The European Union (EU) is set to investigate China’s electric vehicle (EV) industry for alleged unfair subsidies. Valdis Dombrovskis, the EU’s executive vice-president, has stated that there is “sufficient prima facie evidence” to warrant a closer look at the EV imports from China, with concerns that these subsidies could potentially harm the EU’s own automotive sector.
While the investigation initially targeted Chinese EV brands, Dombrovskis clarified that it could extend to cover other foreign producers if they are found to be benefiting from production-side subsidies. This implies that the probe would include brands such as Tesla, which builds Model 3 and Model Y cars at Giga Shanghai destined for some EU markets.
Geely, the owner of Volvo, and other European carmakers that export EVs from China to the EU would also be included.
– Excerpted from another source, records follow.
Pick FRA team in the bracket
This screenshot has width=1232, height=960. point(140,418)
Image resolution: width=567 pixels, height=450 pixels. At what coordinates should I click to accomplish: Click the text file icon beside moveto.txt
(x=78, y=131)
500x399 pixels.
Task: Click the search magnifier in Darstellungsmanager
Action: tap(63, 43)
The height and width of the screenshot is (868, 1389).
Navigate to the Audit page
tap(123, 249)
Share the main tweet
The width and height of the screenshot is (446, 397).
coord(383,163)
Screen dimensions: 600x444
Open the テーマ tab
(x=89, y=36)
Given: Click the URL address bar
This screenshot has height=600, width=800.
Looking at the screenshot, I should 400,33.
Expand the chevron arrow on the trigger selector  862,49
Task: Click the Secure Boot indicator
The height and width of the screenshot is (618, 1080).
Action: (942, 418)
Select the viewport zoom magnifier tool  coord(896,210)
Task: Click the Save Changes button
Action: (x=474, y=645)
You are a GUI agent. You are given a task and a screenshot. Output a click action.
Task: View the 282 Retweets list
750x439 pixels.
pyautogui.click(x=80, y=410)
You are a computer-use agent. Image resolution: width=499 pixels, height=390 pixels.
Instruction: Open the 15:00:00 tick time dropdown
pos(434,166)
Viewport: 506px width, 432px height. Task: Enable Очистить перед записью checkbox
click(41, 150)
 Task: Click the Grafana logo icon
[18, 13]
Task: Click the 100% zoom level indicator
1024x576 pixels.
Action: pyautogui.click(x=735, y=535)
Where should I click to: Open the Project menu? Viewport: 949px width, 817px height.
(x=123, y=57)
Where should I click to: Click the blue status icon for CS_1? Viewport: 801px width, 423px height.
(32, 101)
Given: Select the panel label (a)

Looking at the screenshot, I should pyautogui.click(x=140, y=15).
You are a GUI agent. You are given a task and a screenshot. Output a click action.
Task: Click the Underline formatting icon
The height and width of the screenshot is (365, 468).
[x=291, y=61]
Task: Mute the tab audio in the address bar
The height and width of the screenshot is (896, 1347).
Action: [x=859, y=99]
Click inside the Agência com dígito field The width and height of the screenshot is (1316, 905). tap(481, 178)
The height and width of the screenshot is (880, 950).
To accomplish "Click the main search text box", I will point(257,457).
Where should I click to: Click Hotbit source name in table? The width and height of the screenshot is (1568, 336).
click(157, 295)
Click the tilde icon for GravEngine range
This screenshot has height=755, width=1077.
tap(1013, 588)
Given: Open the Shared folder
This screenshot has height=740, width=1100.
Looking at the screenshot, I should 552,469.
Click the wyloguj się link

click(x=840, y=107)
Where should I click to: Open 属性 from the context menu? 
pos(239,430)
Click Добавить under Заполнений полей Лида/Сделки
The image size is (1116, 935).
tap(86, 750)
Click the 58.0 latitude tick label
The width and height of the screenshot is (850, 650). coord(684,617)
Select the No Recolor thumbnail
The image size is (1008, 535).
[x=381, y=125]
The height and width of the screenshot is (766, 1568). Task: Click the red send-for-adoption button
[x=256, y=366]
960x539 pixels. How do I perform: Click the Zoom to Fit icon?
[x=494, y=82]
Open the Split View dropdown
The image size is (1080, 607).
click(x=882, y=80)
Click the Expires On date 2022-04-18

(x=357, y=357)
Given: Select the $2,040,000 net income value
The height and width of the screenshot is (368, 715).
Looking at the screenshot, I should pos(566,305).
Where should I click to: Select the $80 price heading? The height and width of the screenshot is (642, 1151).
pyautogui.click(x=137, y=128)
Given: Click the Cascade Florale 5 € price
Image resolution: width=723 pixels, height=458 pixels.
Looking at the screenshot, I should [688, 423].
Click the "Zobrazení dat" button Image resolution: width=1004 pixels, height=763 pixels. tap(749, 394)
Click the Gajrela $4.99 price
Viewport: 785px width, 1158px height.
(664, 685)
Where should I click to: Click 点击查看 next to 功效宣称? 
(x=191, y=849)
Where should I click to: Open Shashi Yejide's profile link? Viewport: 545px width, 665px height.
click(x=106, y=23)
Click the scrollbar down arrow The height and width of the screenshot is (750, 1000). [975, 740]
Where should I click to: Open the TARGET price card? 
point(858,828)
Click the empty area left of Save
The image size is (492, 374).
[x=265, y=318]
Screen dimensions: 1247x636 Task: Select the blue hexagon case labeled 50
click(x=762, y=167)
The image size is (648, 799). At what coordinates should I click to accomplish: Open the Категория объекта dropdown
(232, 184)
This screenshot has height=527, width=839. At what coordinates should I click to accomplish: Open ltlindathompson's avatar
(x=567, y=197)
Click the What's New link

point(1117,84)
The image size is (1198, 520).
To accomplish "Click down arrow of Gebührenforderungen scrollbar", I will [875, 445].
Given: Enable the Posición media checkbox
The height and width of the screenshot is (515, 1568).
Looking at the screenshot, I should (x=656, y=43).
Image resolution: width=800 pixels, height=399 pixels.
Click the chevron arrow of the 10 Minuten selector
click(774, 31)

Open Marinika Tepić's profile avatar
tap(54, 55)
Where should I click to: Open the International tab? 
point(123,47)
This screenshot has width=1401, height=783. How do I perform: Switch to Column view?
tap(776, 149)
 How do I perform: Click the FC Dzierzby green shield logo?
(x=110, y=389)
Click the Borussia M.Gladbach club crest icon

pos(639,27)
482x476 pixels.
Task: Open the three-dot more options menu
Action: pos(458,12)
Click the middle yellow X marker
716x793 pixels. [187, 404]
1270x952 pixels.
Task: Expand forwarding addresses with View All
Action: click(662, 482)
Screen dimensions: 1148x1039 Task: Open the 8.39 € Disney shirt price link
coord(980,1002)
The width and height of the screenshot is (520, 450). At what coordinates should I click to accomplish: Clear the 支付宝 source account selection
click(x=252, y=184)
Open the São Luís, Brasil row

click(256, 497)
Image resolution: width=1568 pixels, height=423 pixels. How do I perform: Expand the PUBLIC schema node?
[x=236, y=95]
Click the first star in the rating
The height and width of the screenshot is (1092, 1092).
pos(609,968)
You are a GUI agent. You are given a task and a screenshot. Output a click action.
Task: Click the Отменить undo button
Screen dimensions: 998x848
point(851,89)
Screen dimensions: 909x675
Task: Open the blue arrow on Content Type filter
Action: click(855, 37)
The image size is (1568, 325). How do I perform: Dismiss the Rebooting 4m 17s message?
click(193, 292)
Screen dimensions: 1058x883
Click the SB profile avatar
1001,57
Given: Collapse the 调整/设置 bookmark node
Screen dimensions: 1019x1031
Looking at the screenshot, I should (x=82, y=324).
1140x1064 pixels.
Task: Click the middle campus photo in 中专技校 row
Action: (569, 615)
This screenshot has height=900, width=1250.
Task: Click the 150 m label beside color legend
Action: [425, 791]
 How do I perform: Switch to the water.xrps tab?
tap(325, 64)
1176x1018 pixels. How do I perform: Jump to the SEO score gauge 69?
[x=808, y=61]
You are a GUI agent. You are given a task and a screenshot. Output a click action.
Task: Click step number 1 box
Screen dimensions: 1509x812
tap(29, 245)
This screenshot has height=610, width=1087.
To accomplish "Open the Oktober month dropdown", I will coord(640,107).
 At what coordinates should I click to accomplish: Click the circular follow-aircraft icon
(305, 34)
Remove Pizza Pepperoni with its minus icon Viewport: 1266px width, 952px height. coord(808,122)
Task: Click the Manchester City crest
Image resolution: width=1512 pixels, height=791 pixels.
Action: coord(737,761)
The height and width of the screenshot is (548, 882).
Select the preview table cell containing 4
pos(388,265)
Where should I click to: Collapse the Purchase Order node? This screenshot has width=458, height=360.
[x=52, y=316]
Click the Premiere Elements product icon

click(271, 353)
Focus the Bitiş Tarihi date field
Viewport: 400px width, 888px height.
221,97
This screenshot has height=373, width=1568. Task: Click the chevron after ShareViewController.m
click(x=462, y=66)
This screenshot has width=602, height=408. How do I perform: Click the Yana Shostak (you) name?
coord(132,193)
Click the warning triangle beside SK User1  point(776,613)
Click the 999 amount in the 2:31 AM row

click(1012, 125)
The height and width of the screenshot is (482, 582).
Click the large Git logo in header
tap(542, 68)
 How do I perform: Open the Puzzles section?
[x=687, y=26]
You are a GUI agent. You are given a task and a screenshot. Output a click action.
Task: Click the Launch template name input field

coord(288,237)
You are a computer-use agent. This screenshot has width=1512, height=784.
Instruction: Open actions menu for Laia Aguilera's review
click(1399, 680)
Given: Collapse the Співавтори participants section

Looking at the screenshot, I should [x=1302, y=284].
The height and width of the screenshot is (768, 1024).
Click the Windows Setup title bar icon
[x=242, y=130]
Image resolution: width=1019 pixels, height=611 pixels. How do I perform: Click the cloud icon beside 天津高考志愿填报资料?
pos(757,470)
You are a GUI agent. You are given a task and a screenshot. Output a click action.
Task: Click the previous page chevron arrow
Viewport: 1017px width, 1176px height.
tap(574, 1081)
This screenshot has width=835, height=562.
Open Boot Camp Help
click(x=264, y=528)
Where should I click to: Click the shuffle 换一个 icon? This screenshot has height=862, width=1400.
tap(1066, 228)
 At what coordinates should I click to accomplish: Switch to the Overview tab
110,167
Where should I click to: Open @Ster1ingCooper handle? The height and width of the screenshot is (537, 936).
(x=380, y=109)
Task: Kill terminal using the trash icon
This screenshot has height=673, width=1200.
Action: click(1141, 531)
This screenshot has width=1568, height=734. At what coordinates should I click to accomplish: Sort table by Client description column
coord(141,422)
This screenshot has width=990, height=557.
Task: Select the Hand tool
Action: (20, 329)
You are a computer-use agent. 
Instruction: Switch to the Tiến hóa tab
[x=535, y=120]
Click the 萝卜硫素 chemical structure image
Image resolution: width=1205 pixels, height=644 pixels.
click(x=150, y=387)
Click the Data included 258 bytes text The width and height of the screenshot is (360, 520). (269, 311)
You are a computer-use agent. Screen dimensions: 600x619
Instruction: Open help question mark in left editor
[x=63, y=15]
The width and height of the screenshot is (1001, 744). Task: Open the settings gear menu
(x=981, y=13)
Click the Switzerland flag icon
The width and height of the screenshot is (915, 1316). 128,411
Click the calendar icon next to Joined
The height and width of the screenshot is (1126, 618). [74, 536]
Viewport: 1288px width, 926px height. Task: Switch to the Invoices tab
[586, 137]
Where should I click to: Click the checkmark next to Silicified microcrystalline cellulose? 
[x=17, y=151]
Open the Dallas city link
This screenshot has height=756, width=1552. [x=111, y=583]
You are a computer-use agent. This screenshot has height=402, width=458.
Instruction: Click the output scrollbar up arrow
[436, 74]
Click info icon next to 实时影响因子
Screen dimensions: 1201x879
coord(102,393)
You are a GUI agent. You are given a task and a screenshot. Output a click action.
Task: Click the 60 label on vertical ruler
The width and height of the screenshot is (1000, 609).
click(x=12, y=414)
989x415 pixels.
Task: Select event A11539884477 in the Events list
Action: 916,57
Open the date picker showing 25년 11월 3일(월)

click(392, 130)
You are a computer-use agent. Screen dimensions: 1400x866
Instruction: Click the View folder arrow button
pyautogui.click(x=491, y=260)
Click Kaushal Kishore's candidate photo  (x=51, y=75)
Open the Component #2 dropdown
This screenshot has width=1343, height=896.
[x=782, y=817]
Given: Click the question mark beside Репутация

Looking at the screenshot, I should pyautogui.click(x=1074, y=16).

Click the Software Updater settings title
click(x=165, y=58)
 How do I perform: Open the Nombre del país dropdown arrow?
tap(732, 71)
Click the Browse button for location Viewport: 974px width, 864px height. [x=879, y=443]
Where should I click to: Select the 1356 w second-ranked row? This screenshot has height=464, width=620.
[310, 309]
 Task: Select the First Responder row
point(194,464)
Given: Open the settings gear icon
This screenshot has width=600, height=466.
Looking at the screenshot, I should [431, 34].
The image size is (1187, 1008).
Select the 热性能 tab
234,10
“Strictly speaking, it’s not limited only to Chinese brand electrical vehicles, it can be also other producers’ vehicles if they are receiving production-side subsidies,” Dombrovskis told The Financial Times.
On his recent trip to China, Dombrovskis said government officials expressed their displeasure with the investigations, considering it an act of “protectionism” that could disrupt environmental cooperation and global automotive supply chains. Dombrovskis, however, emphasizes that the EU remains open to competition in the EV sector but insists on fair competition, pointing out that several major economies have already imposed tariffs on battery EVs from China.
“Wang Wentao expressed serious concern and strong dissatisfaction that the EU would initiate an anti-subsidy investigation into Chinese electric vehicles,” China’s commerce ministry said.